Plum Creek website has available leases listed.  Over 105 leases available in GA.


----------



## one_shot (Jul 12, 2008)

Plumcrook Timber or Plumcreek Timber


----------



## thetrock (Jul 12, 2008)

With 105 leases available, looks like a lot of clubs did not re-new their leases!  Bad sign of what's to come!  If costs continue to increase, I'm afraid this year will be the last for many hunters.  The increased costs to hunt this year will become a reality check as the season progresses.  A couple of us old timers in our club have already come to conclusion that this will probably be our last year, which will be the end of our 10 year old club.


----------



## Itchy Finger (Jul 13, 2008)

Has anyone lost or let go a Plumcreek lease in McIntosh or Liberty county, Georgia? If so, what was your clubs name? 
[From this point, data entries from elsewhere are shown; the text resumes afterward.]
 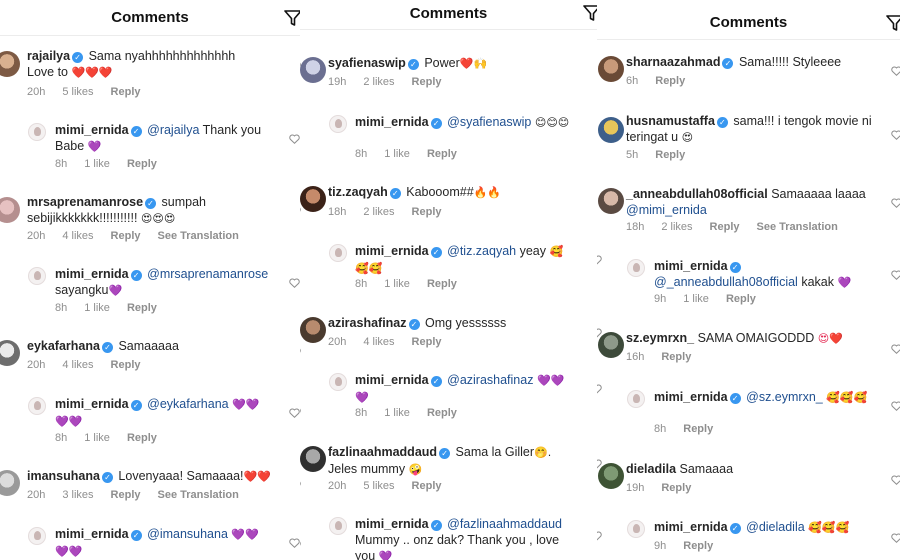 I want to click on comment-username: azirashafinaz, so click(x=368, y=323).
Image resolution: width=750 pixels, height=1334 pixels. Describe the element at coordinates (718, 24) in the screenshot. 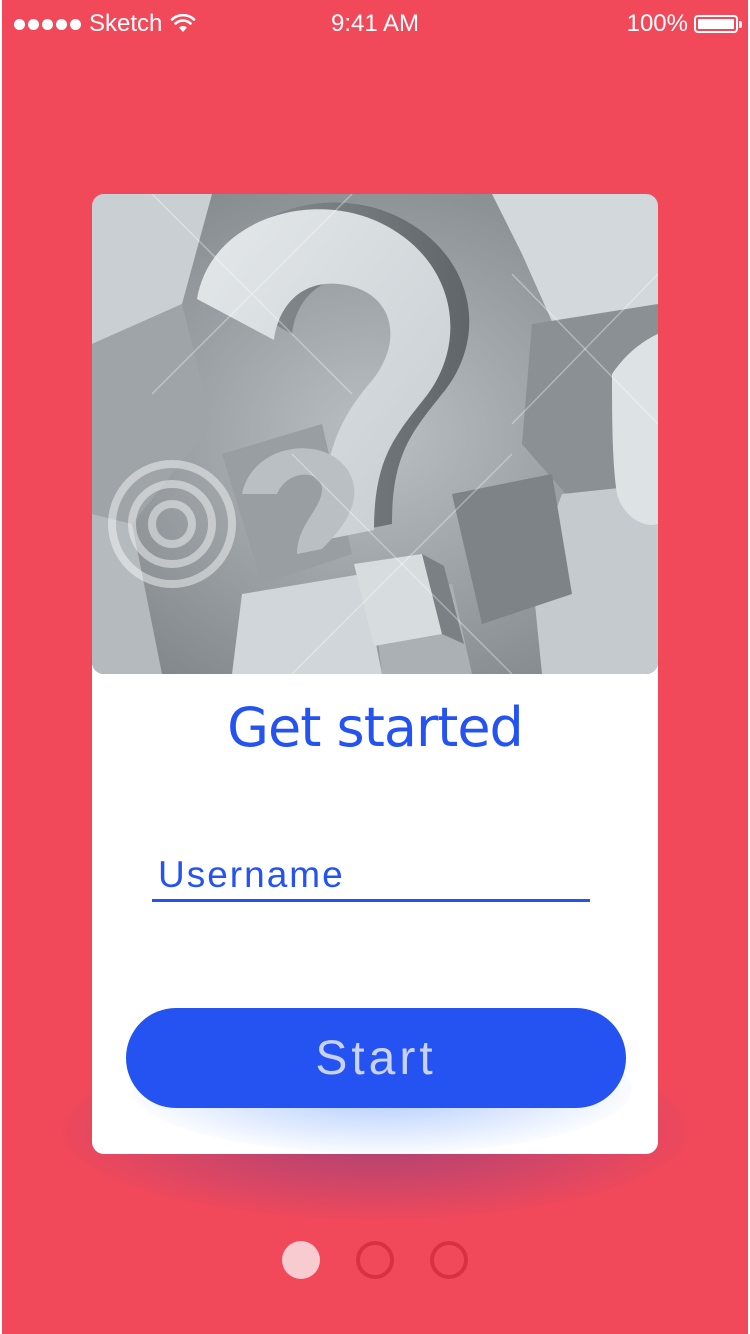

I see `battery-icon` at that location.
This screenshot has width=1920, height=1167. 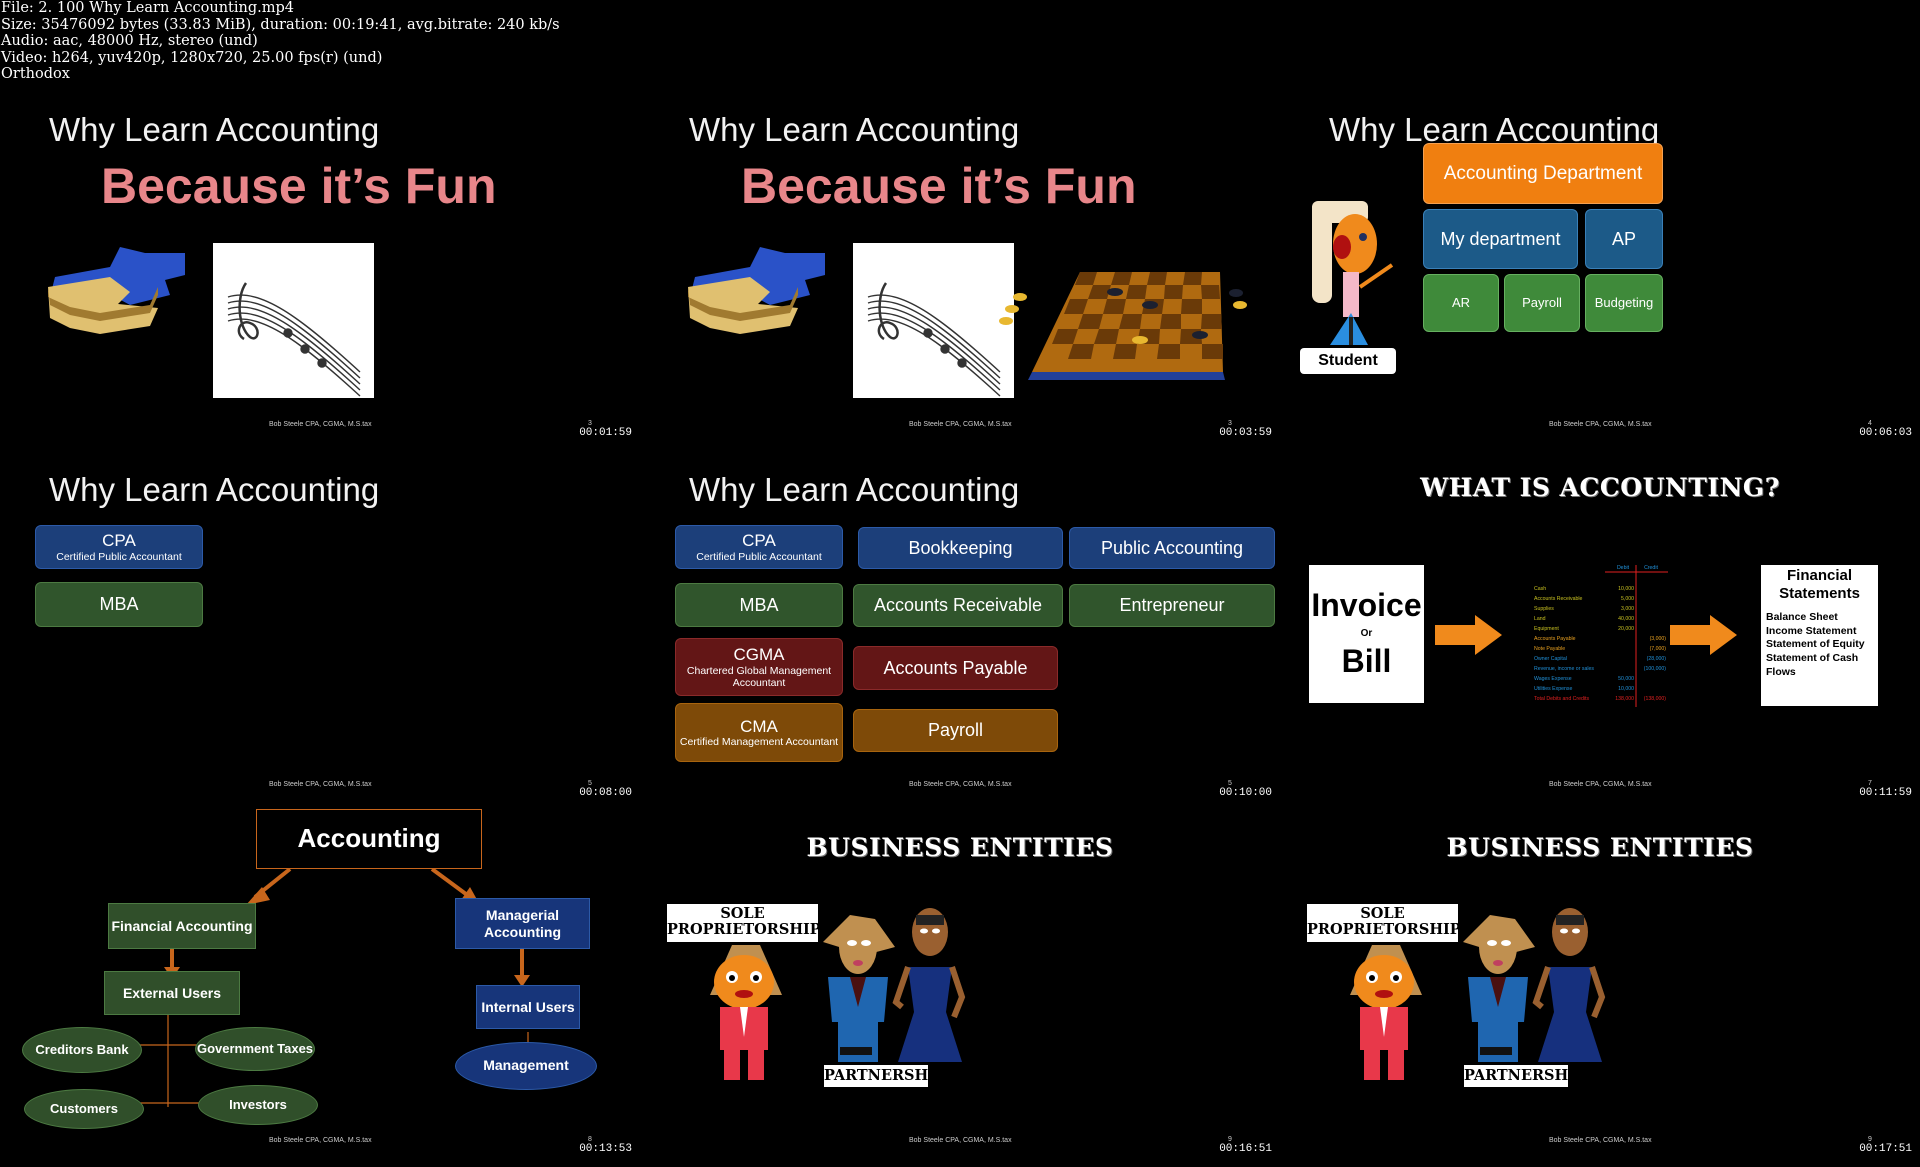 I want to click on management-oval: Management, so click(x=526, y=1066).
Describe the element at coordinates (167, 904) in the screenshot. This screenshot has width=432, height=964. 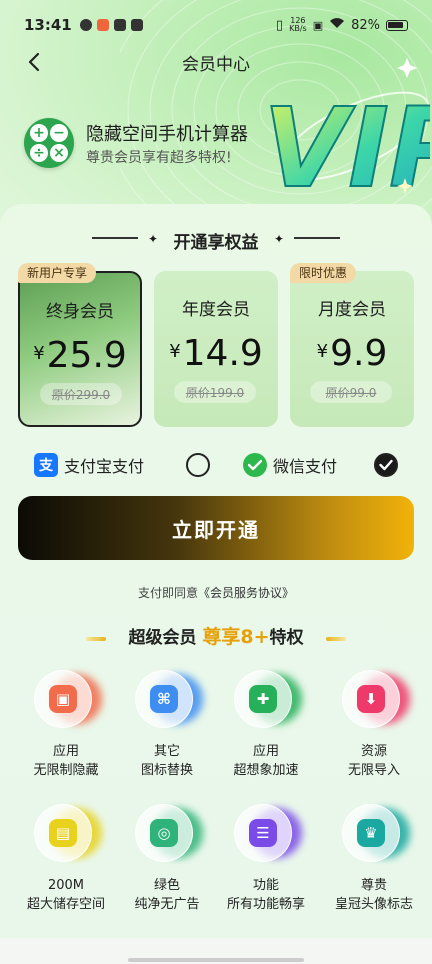
I see `privilege-desc: 纯净无广告` at that location.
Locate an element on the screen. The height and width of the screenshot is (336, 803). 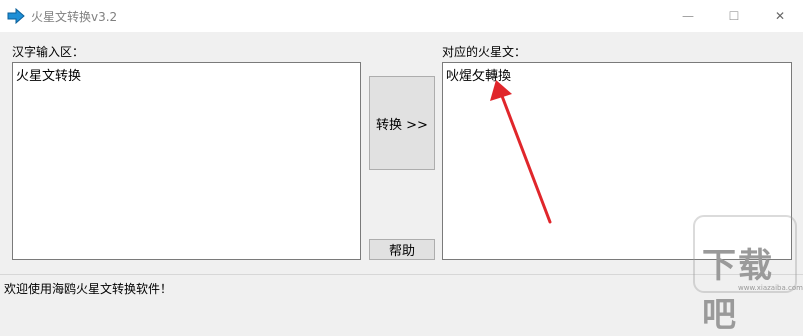
watermark-url: www.xiazaiba.com is located at coordinates (770, 288).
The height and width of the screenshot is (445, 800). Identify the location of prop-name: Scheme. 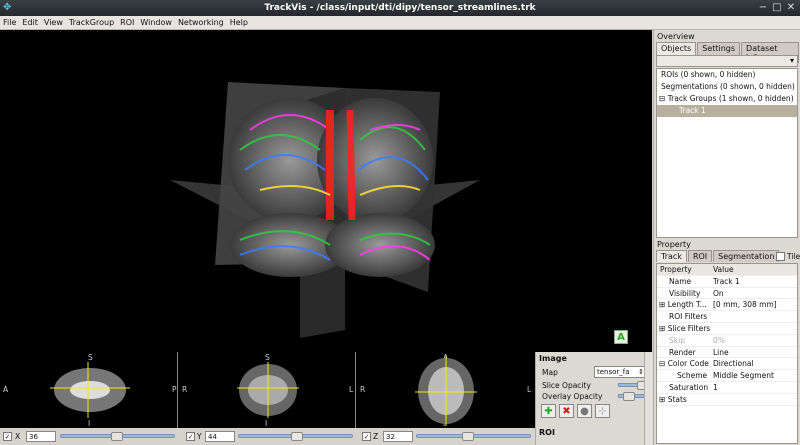
(692, 376).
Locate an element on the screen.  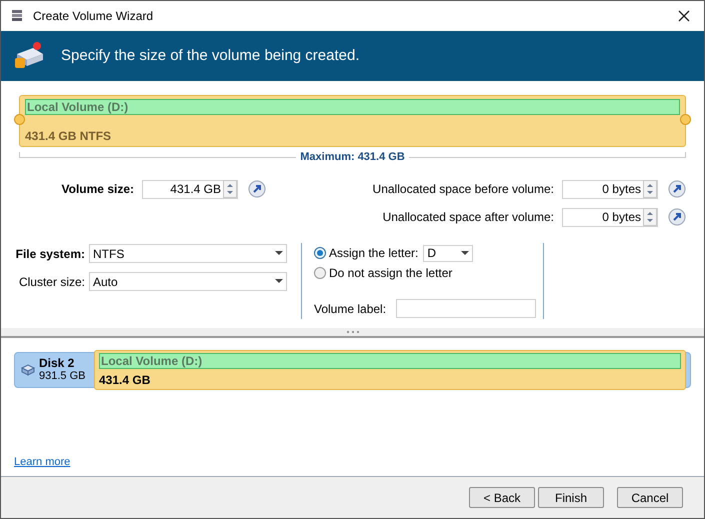
letter-dropdown: D is located at coordinates (448, 253).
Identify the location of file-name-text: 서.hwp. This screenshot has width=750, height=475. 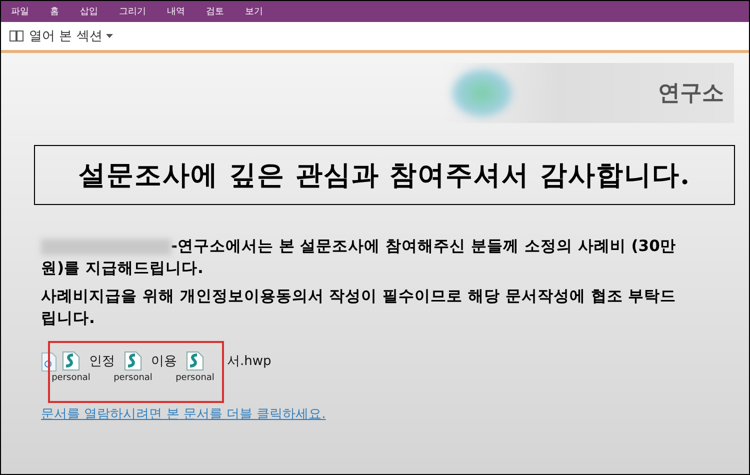
(249, 362).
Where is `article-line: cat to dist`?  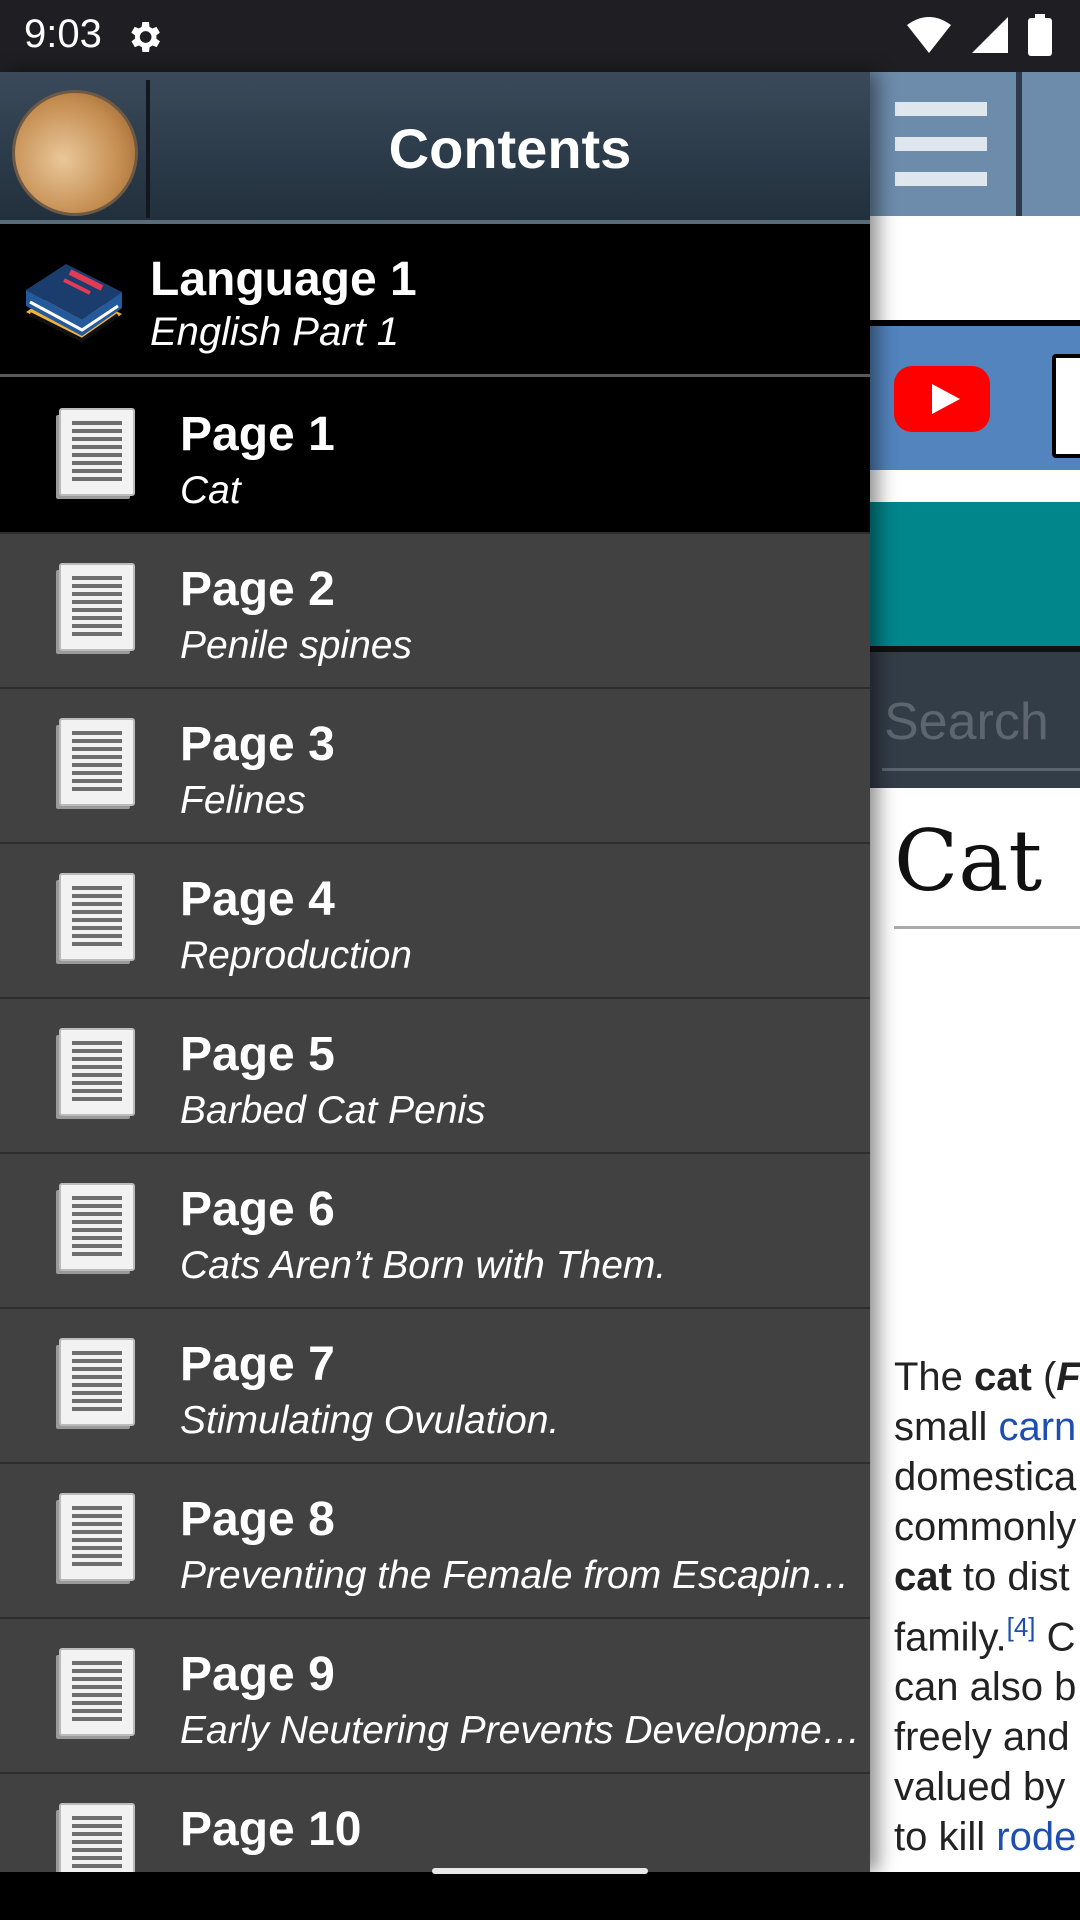
article-line: cat to dist is located at coordinates (987, 1577).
Thanks and take care! Good luck!


----------



## 7Mag Hunter (Jul 13, 2008)

Think our old Jones County lease is on there..Just got to
expensive for all thick pines regrowth....Had that lease for 20
yrs....


----------



## thetrock (Jul 13, 2008)

Looks like Plumcreek is providing opportunities to have permanent food plots and camp sites but it will cost you a yearly fee.  I wonder how they plan to manage their premium lease program?  Can the current lease holder be the only one that can establish one or can anyone come in and offer Plumcreek the money to take lease and establish a premium lease?  I bet the money will be the decision maker from this company!


----------



## kevincox (Jul 13, 2008)

Dont think they will lease all those before season starts. May have to pay their taxes themselves this year


----------



## Twenty five ought six (Jul 13, 2008)

Lot of big tracts that will require some major bucks to tie up.


----------